Monday, November 21, 2022

Authentically, Izzy by Pepper Basham


Authentically, Izzy by Pepper Basham

I’ve enjoyed epistolary novels in the past. They’re challenging to write because we don’t see the actions as they happen. Without narration readers may get a little confused. They require more concentration, in some ways.

Let’s begin with the summary:

Dear Reader, My name is Isabelle Louisa Edgewood—Izzy, for short. I live by blue-tinted mountains, where I find contentment in fresh air and books. Oh, and coffee and tea, of course. And occasionally in being accosted by the love of my family. (You’ll understand my verb choice in the phrase later.) I dream of opening my own bookstore, but my life, particularly my romantic history, has not been the stuff of fairy tales. Which is probably why my pregnant, misled, matchmaking cousin—who, really, is more like my sister—signed me up for an online dating community.

The trouble is . . . it worked.
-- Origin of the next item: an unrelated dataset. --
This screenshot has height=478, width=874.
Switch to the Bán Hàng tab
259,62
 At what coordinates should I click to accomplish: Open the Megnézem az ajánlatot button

I’ve met my book-quoting Mr. Right, and our correspondence has been almost too good to be true. But Brodie lives across an ocean. And just the other day, a perfectly nice author and professor named Eli came into the library where I work and asked me out for a coffee. I feel a rom-com movie with a foreboding disaster nipping at my heels.

But I’ve played it safe for a long time. Maybe it’s time for me to be as brave as my favorite literary heroines. Maybe it’s time to take the adventures from the page to real life. Wish me luck.


And now, my review:

I liked the characters, quirks and all. I really enjoyed the sibling dynamic. The author lost her brother before this novel was published, and my heart went out to her as I read her character “Luke’s” dialogue and saw his personality very clearly on the page through his words. I like to think this was a tribute from the author to her brother, and if it was, brava, my friend. Beautiful.

This story centers around books, with multiple literary references. It’s fun watching the heroine and hero relate via online chats. Relatable, in this era to meet someone online and “date” them though the characters live continents apart. Well-read bookworms will relish the references and delight in the subtext.

Fittingly, one of the themes was authenticity. Communicating online gives Izzy license to be real, which is refreshing. At times I could hear Pepper (a fellow ACFW member) defend Christian fiction through the characters’ words. Jesus used parables—stories—to touch hearts. Loved this aspect.

Given it’s epistolary format, readers may struggle to recall who’s who if they step away from this novel for any length of time.

This novel will especially appeal to readers who might enjoy a less formulaic romance.